MLflow is a widely used open source tool for ML experiment tracking, model packaging, registry management, and deployment. Some people host their own server, but many use a hosted solution. Our users asked us about running MLflow on Coiled, and, using some new features, we finally found a way that aligns with Coiled’s principle of only paying for what you use. It’s idiosyncratic, but it works quite well.
This is amusing because in a previous gig I was a heavy user of both Coiled and MLflow. Like the “Some people” noted above, we hosted our own server to start, on a precious VM in the cloud. Then I managed to get a containerized version going with Kubernetes in the cloud. The MLflow server persistence was backed with Postgres and AWS S3. Even threw on some IaC with OpenTofu for deployment.
So of course I had a conversation with Coiled staff about how and why we put the two things together. It came about via a marketing(ish) call to discuss why Coiled batch worked so well for us. TL;DR the SLURM style is great for long running machine learning training jobs.
Not taking any credit but I feel the team had started thinking about deploying MLflow but hadn’t noodled out a solution. I might have mentioned something about ephemeral MLflow frontends being a feature I could see providing utility. Would have needed some validation work though. MLflow is really great as an experiment tracker for PyTorch so clean integration with Coiled is attractive.
I will take some credit to hipping the key developer to uvx though 🤣.
Further Thinking
In any event, Coiled has a cute little design to make this work. Sidecars for a batch job can be specified using a YAML file reminiscent of Docker Compose. Containers can run on the centralized Dask scheduler that underlies Coiled jobs, or on each launched worker process.
Filestores seem like a thin layer over S3 with some convenient syncing. I’m mildly curious if and/or how this supports the Postgres storage needed for a MLflow server. Maybe they don’t use Postgres underneath. Unfortunately, since I don’t use Coiled regularly any more, I’m not curious enough to chase this down.
Sidecars appear to be fairly general. I couldn’t see any restrictions on the sidecar containers. If so the entire universe of isolated processes is available.
A crazy idea I had was to deploy NATS, a container friendly messaging framework, via sidecars into Coiled jobs. Then workers could communicate with each other over NATS for coordination purposes. Dask probably has some flexible messaging mechanisms baked in but this could be an escape hatch for approaches that don’t fit into its model. Alternatively, view it as an alternative coordination mechanism that enables other computational styles within Coiled’s “disposable” compute approach.
One more silly idea on top of NATS via sidecars would be to use it as an alternative logging framework instead of the one baked into the cloud provider (e.g., AWS CloudWatch). With some ingenious proxying or overlay networking (cough Tail, cough scale), you could egress to off-cloud infrastructure in real-time.

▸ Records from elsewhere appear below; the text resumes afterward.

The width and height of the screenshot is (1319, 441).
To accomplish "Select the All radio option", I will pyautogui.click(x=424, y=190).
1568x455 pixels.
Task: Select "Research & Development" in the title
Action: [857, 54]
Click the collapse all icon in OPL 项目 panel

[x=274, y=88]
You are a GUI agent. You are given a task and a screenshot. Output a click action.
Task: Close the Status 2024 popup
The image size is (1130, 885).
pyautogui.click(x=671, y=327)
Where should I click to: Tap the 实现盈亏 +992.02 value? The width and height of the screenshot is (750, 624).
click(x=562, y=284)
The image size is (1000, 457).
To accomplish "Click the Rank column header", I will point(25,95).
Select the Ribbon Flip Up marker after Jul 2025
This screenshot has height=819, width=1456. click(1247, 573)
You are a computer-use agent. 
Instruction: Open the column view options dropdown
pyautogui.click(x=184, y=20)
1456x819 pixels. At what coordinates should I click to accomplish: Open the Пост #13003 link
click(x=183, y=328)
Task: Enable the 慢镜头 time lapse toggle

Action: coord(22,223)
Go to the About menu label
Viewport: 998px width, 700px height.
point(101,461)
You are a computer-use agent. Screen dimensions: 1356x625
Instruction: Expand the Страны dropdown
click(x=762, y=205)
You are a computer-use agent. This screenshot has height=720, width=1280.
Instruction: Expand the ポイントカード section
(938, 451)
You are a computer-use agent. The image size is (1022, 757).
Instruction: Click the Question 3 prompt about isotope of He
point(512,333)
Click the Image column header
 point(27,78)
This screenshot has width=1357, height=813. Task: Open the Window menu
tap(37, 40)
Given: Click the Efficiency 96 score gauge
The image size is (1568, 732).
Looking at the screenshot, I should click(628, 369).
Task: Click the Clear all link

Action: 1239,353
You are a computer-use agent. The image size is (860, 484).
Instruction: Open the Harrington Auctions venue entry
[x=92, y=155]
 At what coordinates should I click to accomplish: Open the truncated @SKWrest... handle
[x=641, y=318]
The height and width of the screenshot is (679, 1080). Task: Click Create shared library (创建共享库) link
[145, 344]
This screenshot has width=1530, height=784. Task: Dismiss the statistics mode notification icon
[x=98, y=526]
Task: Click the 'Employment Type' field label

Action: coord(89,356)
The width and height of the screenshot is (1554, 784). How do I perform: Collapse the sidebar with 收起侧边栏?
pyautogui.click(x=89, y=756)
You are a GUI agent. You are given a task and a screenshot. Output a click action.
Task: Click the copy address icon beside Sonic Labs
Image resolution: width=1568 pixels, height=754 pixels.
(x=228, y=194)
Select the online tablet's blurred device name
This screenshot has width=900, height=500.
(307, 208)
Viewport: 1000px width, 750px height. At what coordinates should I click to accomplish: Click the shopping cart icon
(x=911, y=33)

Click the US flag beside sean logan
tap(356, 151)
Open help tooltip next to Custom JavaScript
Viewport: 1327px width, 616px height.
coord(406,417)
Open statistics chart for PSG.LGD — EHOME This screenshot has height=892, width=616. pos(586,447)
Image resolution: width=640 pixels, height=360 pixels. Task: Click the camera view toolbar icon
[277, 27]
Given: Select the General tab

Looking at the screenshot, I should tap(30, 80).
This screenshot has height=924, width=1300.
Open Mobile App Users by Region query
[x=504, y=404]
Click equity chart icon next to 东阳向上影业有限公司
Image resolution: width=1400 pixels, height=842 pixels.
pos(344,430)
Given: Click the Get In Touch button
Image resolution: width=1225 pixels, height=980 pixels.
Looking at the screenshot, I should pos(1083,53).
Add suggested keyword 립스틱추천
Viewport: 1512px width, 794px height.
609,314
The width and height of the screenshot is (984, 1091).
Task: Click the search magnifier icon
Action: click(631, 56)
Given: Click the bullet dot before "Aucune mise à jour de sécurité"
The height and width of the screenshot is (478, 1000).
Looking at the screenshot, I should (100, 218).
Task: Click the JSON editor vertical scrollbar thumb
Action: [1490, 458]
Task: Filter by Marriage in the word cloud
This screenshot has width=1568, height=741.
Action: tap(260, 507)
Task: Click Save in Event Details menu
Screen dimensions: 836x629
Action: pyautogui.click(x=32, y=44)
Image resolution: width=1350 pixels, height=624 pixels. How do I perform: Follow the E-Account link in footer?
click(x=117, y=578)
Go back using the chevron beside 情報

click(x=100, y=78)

Actually, it’s not all that silly an idea. I just saw a recent post from a respected open source engineer, Sam Ruby, applying NATS and Vector for unified logging in distributed Rails apps.
Distributed applications need centralized logs. When your Rails app runs across Fly.io, Hetzner, and a Mac Mini at home, unified logging eliminates context-switching and speeds up debugging.
The pattern is straightforward:
- NATS as universal broker - Publish logs from all sources
- Vector for collection - Navigator integration makes it zero-config
- Simple web viewer - Real-time streaming to browser
The result is unified logging without operational complexity: no vendor lock-in, no complex configuration, no logging fees.
Start simple. Add Vector to Navigator. Deploy NATS and logger. View logs from all environments in one interface.